> What you have to do
Only one portion of the data is to be written out: from the line bearing "Task: Click the Pavel" through the line bearing "Image resolution: width=1200". Write it exactly as it appears.

══ Material for this exercise ══

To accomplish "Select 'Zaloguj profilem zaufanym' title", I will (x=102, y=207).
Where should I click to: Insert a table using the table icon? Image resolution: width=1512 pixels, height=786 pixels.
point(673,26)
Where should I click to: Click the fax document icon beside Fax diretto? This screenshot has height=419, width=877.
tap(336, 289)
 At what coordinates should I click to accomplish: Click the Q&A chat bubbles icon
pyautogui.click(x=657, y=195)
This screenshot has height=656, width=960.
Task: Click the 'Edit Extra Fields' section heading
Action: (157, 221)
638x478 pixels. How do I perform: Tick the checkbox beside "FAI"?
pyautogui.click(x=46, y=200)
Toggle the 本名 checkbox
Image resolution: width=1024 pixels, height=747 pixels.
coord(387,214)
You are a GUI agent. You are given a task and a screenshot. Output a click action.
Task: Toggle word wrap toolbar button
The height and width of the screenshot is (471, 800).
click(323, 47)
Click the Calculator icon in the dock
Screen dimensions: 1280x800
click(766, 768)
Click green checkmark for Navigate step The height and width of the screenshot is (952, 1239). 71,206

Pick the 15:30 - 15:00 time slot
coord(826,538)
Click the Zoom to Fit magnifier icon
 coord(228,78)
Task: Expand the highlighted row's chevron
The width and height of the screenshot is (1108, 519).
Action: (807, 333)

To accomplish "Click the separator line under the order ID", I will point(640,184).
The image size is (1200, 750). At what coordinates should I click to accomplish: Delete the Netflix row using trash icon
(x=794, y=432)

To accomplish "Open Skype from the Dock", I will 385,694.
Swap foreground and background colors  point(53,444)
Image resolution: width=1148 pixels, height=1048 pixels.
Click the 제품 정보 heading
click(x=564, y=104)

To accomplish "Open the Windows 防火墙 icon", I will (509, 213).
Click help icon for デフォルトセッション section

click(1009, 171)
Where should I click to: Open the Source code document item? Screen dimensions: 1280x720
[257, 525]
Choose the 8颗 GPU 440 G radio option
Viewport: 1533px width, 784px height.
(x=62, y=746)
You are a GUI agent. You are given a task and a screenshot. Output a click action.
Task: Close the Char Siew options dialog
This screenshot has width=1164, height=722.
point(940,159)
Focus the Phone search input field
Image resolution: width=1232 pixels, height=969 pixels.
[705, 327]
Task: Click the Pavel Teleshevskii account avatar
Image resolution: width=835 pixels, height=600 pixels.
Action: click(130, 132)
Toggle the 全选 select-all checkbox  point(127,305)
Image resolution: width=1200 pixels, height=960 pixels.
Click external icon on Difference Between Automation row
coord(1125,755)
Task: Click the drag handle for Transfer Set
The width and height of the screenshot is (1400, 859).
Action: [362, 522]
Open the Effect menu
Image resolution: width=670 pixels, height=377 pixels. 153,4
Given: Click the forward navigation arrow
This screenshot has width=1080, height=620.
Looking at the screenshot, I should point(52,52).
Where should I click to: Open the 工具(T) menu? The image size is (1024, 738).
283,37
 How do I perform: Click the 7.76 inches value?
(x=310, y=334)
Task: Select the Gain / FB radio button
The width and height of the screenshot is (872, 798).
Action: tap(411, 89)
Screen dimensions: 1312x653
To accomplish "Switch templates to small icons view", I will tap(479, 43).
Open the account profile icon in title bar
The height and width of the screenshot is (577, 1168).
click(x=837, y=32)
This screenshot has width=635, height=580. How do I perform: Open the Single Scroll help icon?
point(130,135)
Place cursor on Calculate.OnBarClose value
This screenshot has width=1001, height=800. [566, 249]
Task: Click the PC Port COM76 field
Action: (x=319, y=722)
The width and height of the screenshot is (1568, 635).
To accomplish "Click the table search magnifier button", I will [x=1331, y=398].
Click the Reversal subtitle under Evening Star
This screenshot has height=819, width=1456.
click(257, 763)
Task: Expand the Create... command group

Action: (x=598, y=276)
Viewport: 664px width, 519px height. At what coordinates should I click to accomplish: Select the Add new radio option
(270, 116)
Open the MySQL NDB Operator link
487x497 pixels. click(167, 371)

═══

> Result of the task
Task: Click the Pavel Teleshevskii account avatar
Image resolution: width=835 pixels, height=600 pixels.
Action: click(130, 132)
Toggle the 全选 select-all checkbox  point(127,305)
Image resolution: width=1200 pixels, height=960 pixels.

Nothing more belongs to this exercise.